**REQUIREMENT**
When you spot the word "will" in a line of the data below, copy that line.

--- START ---

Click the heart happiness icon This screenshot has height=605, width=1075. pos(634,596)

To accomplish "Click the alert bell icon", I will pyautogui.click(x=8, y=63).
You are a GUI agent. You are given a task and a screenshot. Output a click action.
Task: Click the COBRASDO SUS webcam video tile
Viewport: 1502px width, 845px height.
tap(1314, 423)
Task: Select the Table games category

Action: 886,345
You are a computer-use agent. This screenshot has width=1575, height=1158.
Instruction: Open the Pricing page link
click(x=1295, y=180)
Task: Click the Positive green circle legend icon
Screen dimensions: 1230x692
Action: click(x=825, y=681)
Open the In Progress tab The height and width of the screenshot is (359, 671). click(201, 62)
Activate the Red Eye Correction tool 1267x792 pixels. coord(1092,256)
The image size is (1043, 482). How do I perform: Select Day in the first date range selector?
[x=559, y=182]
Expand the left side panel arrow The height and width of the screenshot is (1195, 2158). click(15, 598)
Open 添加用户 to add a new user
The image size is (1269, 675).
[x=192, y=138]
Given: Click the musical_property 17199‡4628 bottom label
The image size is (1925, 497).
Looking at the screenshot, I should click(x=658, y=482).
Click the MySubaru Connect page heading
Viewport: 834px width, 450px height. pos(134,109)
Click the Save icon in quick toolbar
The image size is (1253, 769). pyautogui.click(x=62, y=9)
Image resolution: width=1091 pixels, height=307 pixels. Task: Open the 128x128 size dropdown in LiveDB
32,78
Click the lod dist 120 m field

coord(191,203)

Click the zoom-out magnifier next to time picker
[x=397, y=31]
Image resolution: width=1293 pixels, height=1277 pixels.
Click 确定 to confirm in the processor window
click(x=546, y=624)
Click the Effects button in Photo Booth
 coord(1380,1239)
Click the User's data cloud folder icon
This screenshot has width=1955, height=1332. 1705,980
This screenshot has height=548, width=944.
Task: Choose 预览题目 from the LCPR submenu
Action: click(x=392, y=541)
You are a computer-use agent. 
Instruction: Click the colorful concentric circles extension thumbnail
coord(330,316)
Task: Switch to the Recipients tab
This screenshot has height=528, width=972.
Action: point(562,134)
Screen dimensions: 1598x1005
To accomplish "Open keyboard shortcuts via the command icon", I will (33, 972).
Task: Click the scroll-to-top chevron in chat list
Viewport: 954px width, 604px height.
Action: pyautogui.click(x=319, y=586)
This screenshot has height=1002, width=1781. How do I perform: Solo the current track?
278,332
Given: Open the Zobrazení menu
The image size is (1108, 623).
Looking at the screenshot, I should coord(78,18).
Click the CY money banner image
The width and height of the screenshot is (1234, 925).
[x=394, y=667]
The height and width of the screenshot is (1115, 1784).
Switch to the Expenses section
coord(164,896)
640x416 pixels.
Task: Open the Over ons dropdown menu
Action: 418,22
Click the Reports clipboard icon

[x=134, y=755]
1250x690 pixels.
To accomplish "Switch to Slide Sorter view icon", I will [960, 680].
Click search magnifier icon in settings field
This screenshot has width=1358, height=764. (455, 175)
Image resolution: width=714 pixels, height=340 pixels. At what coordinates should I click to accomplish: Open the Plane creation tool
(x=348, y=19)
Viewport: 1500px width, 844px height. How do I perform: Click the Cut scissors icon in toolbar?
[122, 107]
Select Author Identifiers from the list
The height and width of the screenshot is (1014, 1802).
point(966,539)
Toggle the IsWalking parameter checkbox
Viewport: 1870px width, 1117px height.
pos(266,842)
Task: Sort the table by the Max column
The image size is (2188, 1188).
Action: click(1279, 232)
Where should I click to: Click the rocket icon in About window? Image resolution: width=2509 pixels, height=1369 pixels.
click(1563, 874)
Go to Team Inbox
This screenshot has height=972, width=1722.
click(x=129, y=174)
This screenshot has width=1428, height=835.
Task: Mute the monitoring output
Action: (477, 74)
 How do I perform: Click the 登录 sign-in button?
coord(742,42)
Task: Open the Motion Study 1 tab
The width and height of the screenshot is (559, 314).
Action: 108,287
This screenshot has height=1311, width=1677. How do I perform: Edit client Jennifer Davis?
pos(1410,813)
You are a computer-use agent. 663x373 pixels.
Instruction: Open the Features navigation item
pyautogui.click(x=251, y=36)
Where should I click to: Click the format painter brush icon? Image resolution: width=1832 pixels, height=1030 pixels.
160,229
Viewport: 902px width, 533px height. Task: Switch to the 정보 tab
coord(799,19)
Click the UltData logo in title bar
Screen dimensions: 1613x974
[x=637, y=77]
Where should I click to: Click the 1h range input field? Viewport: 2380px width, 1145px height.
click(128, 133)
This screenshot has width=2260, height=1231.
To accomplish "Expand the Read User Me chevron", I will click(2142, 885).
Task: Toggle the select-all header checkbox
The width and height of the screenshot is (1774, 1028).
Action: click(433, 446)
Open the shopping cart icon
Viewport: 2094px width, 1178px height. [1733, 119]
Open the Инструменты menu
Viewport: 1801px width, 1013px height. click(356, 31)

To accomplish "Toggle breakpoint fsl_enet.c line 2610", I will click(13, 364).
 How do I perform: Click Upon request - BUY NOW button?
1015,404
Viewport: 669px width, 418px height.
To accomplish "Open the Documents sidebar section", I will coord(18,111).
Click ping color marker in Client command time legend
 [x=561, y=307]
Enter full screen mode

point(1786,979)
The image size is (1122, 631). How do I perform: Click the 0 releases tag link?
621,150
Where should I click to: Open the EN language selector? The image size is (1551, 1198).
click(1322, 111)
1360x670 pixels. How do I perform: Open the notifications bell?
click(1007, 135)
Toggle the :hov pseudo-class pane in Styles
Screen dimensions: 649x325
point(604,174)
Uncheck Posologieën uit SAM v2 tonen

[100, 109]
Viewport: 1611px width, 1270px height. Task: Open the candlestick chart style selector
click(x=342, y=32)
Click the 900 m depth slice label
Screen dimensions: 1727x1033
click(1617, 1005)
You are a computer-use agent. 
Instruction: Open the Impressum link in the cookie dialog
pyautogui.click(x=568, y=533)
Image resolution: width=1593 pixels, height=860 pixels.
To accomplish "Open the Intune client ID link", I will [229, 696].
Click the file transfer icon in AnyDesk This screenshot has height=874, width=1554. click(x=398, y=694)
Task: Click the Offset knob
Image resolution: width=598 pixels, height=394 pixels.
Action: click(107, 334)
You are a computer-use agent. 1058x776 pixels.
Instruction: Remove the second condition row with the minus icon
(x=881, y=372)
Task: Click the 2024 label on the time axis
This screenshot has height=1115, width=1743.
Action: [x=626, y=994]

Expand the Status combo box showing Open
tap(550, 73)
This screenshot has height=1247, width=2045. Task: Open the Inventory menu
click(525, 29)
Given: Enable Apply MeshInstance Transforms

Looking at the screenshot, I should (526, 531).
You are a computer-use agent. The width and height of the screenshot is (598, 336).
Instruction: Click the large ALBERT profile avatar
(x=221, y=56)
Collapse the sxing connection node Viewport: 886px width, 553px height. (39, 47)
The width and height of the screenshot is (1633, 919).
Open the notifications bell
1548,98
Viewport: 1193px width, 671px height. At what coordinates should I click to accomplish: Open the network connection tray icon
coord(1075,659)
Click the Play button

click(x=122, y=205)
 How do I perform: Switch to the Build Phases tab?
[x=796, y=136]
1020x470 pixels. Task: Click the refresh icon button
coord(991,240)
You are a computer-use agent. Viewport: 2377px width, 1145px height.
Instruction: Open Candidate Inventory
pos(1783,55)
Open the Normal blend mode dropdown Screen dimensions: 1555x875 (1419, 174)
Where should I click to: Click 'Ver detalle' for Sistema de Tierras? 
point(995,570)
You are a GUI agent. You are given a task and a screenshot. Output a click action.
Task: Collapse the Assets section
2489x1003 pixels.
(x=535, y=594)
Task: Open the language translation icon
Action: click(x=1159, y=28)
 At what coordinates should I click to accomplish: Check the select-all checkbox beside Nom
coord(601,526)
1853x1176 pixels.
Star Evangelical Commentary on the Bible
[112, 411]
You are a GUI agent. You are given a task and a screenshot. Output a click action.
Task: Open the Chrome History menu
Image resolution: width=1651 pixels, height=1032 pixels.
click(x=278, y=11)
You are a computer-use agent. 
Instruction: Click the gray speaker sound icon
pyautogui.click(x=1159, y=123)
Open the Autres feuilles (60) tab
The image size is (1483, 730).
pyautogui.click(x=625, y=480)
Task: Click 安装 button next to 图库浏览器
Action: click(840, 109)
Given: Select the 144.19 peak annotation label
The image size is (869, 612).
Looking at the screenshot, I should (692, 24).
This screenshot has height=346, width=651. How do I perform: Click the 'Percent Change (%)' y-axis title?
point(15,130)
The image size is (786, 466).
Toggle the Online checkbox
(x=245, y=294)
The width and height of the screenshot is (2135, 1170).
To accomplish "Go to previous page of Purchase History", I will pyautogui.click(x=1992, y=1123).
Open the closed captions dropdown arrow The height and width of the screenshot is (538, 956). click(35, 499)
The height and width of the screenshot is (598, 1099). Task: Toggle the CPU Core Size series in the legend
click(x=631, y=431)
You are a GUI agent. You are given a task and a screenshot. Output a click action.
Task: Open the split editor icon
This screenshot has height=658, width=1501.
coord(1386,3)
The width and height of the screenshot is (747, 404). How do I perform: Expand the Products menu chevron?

--- END ---

**SOLUTION TO THIS PROBLEM**
To accomplish "Click the alert bell icon", I will pyautogui.click(x=8, y=63).
To accomplish "Open keyboard shortcuts via the command icon", I will (33, 972).
To accomplish "Switch to Slide Sorter view icon", I will [960, 680].
To accomplish "Expand the Read User Me chevron", I will click(2142, 885).
To accomplish "Toggle breakpoint fsl_enet.c line 2610", I will click(13, 364).
To accomplish "Open the Documents sidebar section", I will coord(18,111).
To accomplish "Open the Intune client ID link", I will [229, 696].
To accomplish "Go to previous page of Purchase History", I will pyautogui.click(x=1992, y=1123).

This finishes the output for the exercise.